→ **Extracted data**
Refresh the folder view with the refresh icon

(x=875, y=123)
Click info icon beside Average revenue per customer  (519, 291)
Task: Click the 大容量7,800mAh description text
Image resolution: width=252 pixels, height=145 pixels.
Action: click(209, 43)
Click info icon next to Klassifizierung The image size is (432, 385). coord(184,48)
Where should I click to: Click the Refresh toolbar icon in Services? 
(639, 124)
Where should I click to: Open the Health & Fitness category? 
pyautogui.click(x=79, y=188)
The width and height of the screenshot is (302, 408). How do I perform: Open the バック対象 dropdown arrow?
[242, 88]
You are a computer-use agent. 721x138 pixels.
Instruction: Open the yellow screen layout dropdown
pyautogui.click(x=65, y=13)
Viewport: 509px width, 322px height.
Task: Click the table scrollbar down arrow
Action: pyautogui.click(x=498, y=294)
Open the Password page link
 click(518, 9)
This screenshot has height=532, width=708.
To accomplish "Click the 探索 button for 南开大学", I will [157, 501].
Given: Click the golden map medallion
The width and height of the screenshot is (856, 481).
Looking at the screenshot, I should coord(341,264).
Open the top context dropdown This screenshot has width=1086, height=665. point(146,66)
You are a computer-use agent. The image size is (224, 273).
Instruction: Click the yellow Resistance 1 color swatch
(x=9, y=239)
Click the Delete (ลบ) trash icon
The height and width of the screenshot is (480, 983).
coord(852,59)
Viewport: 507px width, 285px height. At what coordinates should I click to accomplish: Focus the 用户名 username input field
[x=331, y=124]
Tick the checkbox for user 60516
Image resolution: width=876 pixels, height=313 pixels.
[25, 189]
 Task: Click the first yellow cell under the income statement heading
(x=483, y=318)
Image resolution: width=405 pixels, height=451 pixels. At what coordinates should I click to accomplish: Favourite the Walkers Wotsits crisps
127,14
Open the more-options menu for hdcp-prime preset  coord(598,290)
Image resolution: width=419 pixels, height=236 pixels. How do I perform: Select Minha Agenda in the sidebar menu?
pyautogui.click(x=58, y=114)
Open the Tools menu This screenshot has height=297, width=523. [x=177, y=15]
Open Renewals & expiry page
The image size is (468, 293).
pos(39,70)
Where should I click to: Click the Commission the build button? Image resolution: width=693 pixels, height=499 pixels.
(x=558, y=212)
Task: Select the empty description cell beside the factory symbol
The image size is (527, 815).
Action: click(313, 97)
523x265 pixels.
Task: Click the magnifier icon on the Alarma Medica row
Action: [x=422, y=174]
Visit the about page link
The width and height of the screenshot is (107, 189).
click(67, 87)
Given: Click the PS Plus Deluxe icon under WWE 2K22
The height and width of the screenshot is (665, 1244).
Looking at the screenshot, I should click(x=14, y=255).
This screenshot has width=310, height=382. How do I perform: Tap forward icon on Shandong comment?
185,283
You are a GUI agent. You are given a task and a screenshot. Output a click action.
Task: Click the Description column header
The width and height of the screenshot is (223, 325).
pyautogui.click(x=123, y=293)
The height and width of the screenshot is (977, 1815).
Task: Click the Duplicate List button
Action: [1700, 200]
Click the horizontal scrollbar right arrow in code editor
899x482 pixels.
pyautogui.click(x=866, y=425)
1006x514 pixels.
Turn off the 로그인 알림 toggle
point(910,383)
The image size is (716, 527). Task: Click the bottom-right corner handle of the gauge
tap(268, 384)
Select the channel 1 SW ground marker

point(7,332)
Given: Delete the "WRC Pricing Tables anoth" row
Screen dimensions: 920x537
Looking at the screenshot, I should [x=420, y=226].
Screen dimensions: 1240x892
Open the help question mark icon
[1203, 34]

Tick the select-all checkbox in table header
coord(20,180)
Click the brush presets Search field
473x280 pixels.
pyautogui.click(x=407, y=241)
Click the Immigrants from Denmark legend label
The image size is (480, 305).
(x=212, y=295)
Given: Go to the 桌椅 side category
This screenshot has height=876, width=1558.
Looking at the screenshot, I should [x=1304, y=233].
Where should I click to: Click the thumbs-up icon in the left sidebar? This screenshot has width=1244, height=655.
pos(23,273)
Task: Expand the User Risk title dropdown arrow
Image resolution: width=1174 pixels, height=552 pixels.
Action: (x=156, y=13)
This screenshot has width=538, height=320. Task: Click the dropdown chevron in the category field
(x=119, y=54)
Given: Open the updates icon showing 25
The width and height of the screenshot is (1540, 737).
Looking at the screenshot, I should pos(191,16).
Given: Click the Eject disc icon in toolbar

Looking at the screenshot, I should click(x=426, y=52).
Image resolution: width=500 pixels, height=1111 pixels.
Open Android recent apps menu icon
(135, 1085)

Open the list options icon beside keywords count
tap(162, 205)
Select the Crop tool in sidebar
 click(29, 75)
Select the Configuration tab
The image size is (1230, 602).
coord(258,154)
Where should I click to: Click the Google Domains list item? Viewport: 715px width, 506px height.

→ **Required action**
Filter the data, keeping only the lines that contain "agent".

→ **Task result**
You are a computer-use agent. 721x138 pixels.
You are a computer-use agent. The image size is (224, 273).
You are a GUI agent. You are given a task and a screenshot. Output a click action.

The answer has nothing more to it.